In 1979, Lorde wrote a letter to feminist philosopher Mary Daly in response to her book Gyn/ecology. The letter, which appeared in “Sister Outsider,” criticized Daly’s exclusion of Black women in her meta-ethical observations. “To imply…that all women suffer the same oppression simply because we are women is to lose sight of many of the varied tools of the patriarchy. It is to ignore those tools are used by women without awareness against each other.”

Having to explain that inclusivity and erasure are not mutually exclusive doesn’t feel like a radical statement in the realm of progressive thought, but it seemingly is in many feminist enclaves.

The manifestation of the kind of rigid feminism that refuses to be self-aware is dangerous. The kind of feminism that sees victimization as a virtue and hence concludes that having the right body to be violated is the standard by which we measure womanhood. We are not women because our bodies are violated. We are not women because of how we’ve suffered. Lorde extensively wrote about how sad it was that we rob ourselves of each other for the sake of willful misunderstanding and lack of compassion.

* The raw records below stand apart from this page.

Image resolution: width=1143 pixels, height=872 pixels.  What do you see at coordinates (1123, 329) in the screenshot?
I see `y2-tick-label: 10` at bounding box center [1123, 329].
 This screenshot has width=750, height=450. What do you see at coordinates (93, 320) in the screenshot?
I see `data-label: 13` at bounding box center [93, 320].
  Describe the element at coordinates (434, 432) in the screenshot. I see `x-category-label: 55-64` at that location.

Especially because queer and Black history have been systematically destroyed, it’s comforting to have a voice that lives on, immortal through every passing generational chaos, a reminder that we are surviving even though we were never meant to. Reading Lorde’s work feels like church. Every word of her work, whether it’s poetry or prose, feels like redemption and validation. The kind we need in especially trying times to remind ourselves that the world also belongs to us.